Can you tell the difference between English and Chinese?

« previous post | next post »

… from the pitch contours alone? It should be easy, right? Chinese is a tone language, English isn't, etc.

So try it…

I've chosen phrases at random from a published collection of Mandarin Broadcast News and a similar collection of English Broadcast News. Each audio file has been lowpass filtered via the command

sox –norm $f  low_"$f" sinc -300

This is not the only way to remove "segmental" information (vowels and consonants) while preserving prosodic information (pitch and timing), and it's probably not the best way to do this, but it's an easy and  commonly-used method.

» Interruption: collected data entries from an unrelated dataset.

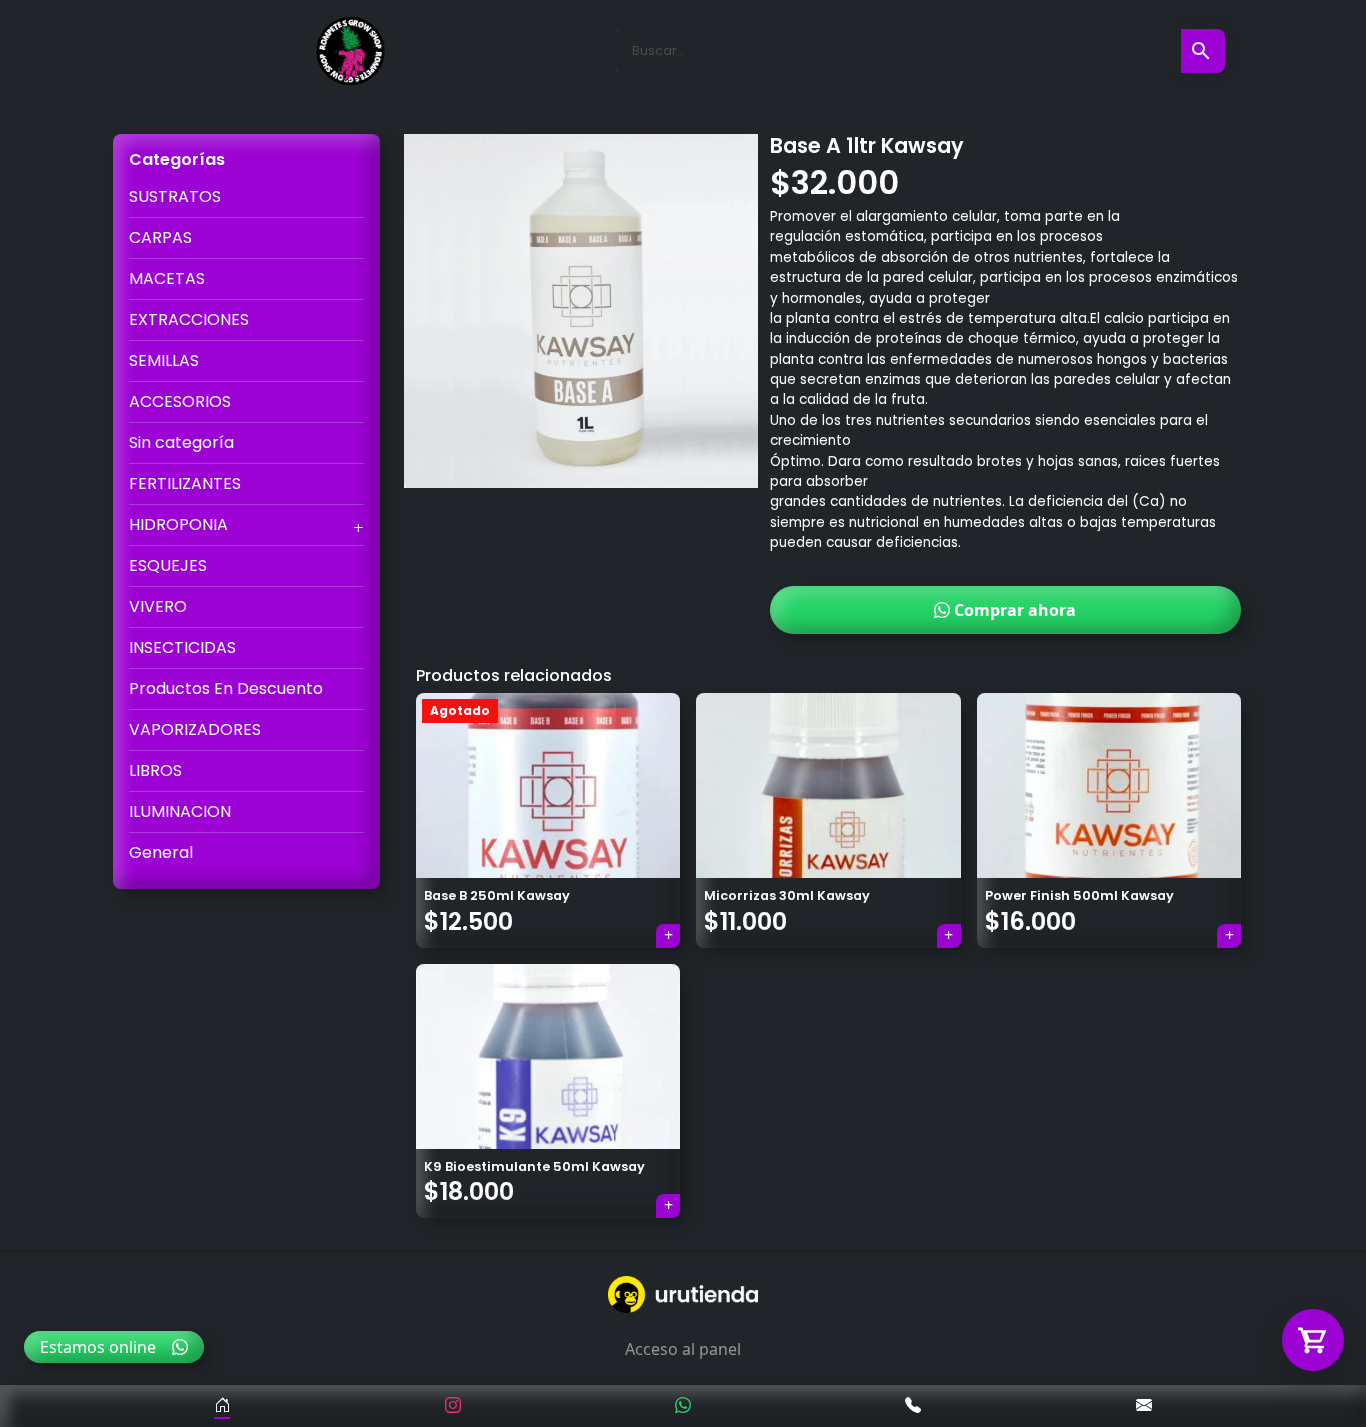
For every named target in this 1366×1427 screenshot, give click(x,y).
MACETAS (167, 278)
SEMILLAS (164, 360)
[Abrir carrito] (1313, 1340)
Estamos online (98, 1347)
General (161, 852)
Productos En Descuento (226, 688)
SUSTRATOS (175, 196)
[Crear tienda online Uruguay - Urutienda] (683, 1294)
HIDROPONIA (178, 524)
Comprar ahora (1013, 610)
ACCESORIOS (180, 401)
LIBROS (155, 770)
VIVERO (158, 606)
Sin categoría (181, 442)
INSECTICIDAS (182, 647)
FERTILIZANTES (185, 483)
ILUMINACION (180, 811)
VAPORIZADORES (195, 729)
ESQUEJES (168, 565)
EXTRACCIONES (189, 319)
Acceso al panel (683, 1349)
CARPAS (160, 237)
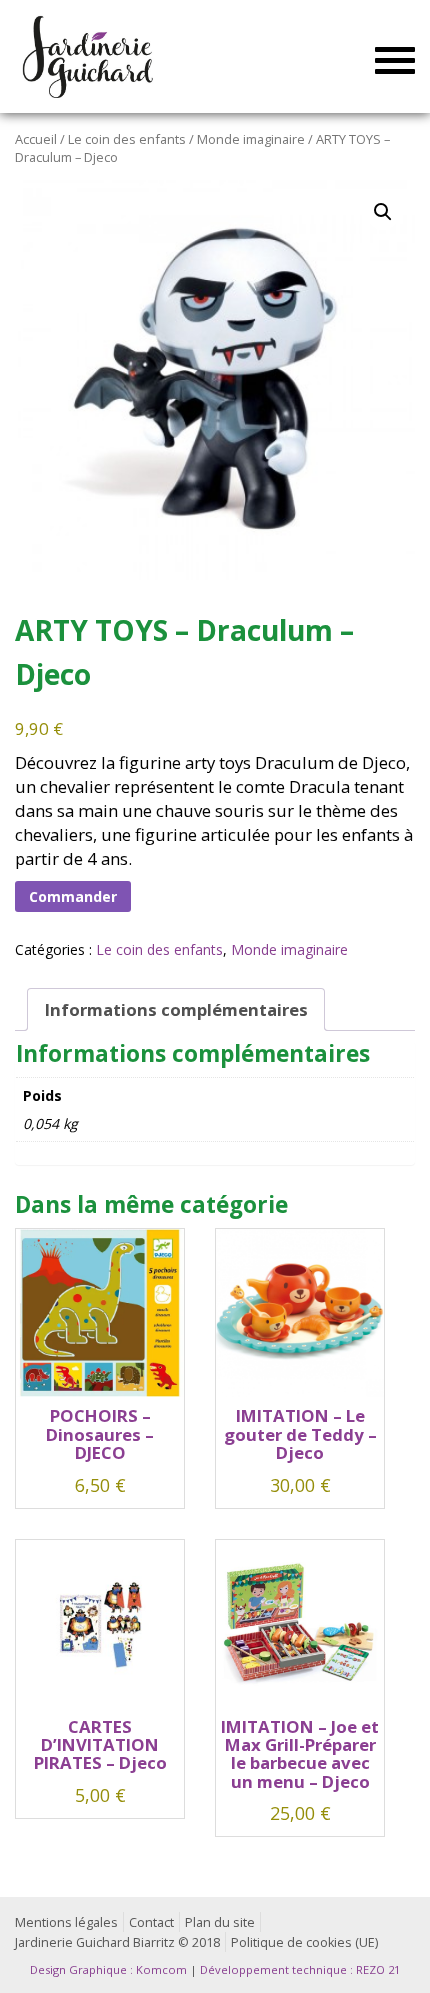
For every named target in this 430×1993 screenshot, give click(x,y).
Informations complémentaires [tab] (176, 1009)
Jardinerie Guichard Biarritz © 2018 (117, 1942)
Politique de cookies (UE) (304, 1942)
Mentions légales (66, 1922)
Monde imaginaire (251, 139)
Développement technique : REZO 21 (300, 1969)
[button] (383, 212)
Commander (73, 896)
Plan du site (220, 1922)
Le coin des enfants (127, 139)
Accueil (36, 139)
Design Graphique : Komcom (108, 1969)
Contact (151, 1922)
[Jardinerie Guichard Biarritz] (89, 56)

There are eight audio clips. Listen to them and note for each one whether you think it's English or Chinese. I'd suggest using headphones if you don't have a good sound system connected to your computer, because the low frequencies involved are not well reproduced by small laptop speakers. This is a "forced choice" experiment, so give a clear answer ("English" or "Chinese") in each case. Don't overthink or overanalyze or go over the material multiple times — just listen once and say what comes to mind. If you're not sure, just guess.

OK, we've got 50-odd responses — that's enough for this simple and inadequately designed experiment… 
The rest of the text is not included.